In the listing below, switch "screenshot" to "screen capture" and write out the lines from the one with "You are a GUI" to the one with "point(712,282)", both included. Change nothing else, and leave the pictures out.

┌──

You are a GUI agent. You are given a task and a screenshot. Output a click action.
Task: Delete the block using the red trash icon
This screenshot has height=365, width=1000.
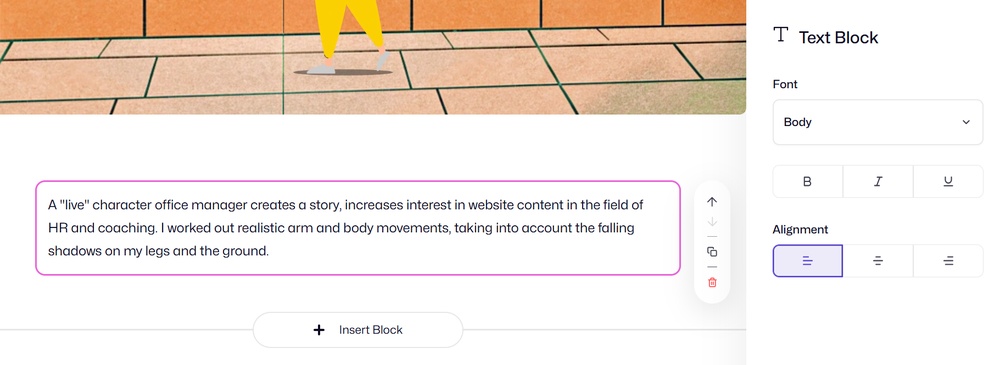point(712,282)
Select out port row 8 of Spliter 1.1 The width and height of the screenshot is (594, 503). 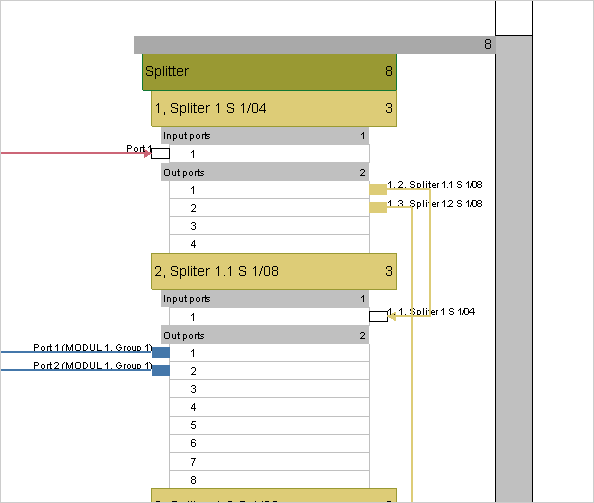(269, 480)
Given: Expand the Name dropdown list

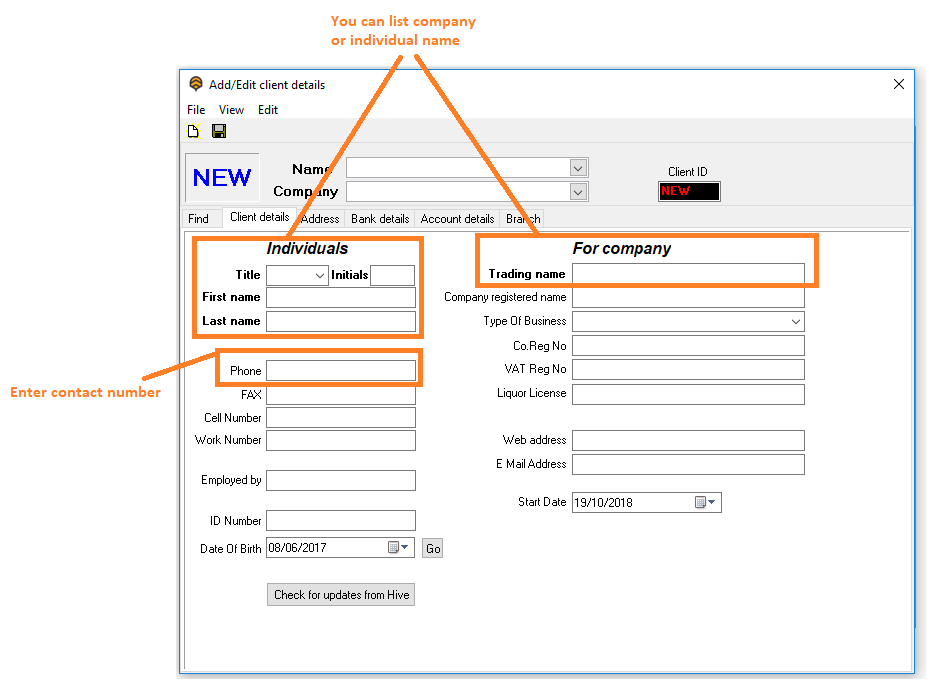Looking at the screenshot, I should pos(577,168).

└──
┌──

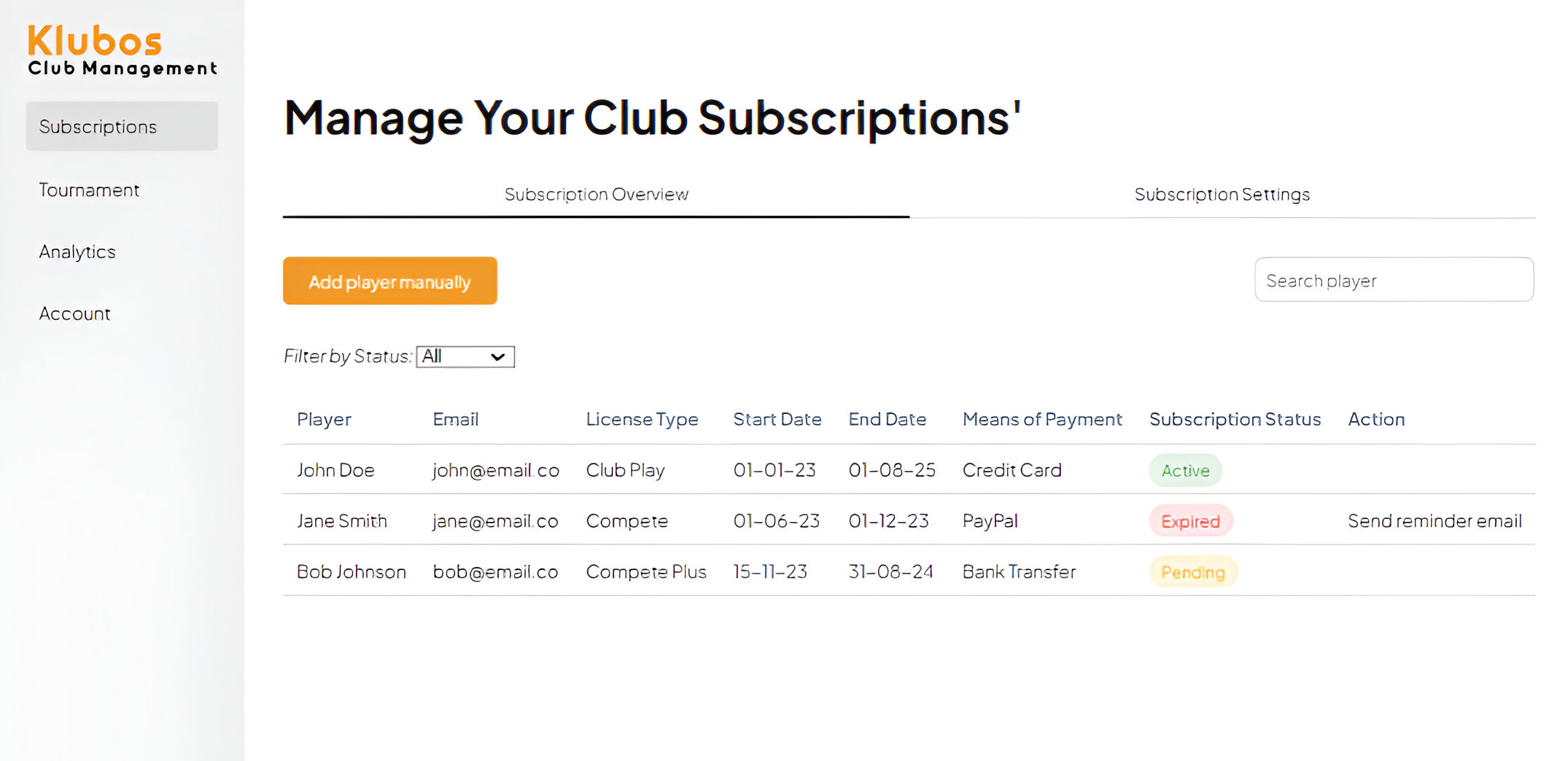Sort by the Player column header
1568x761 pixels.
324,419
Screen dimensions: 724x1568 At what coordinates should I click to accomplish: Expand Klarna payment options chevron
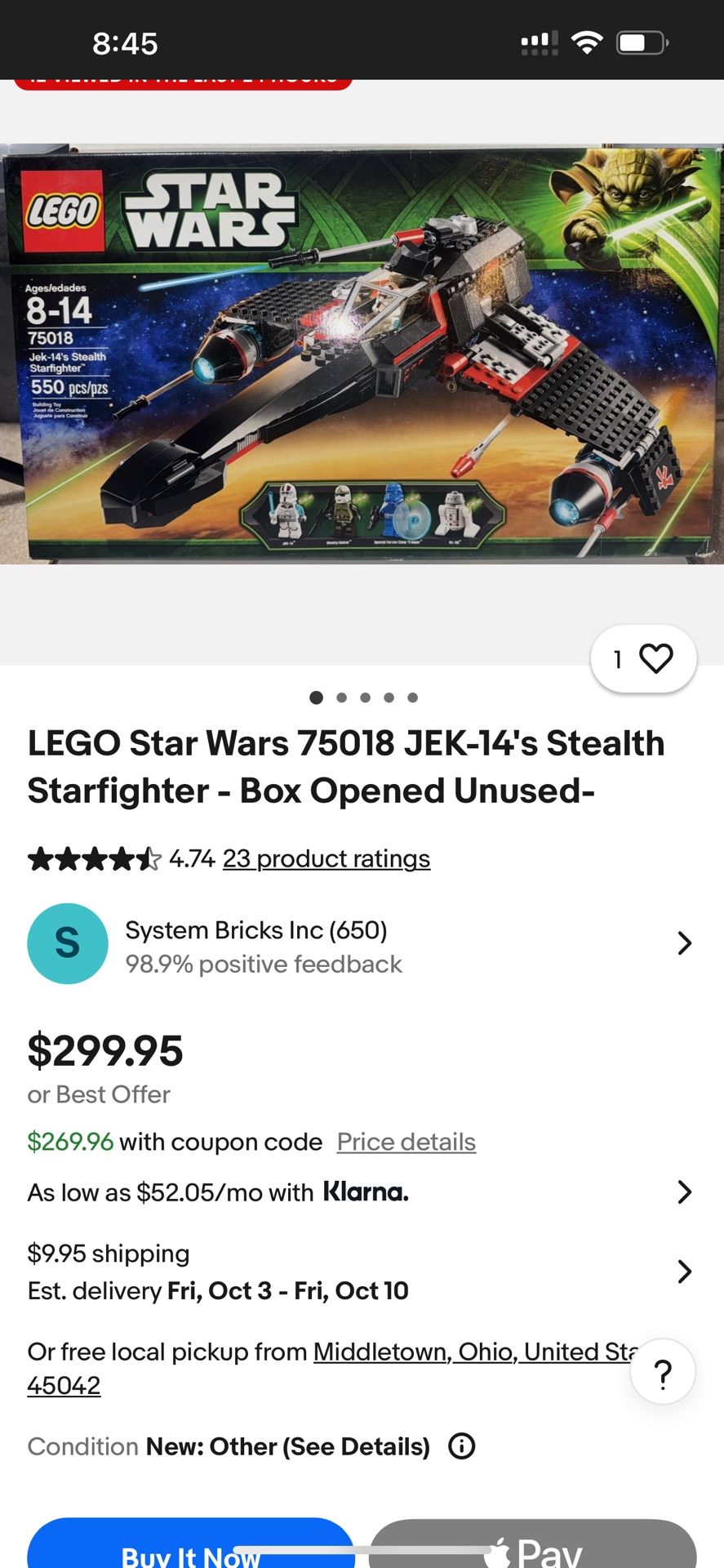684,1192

└──

#### SOLUTION TO THIS EXERCISE
You are a GUI agent. You are given a task and a screen capture. Output a click action.
Task: Delete the block using the red trash icon
This screen capture has height=365, width=1000.
point(712,282)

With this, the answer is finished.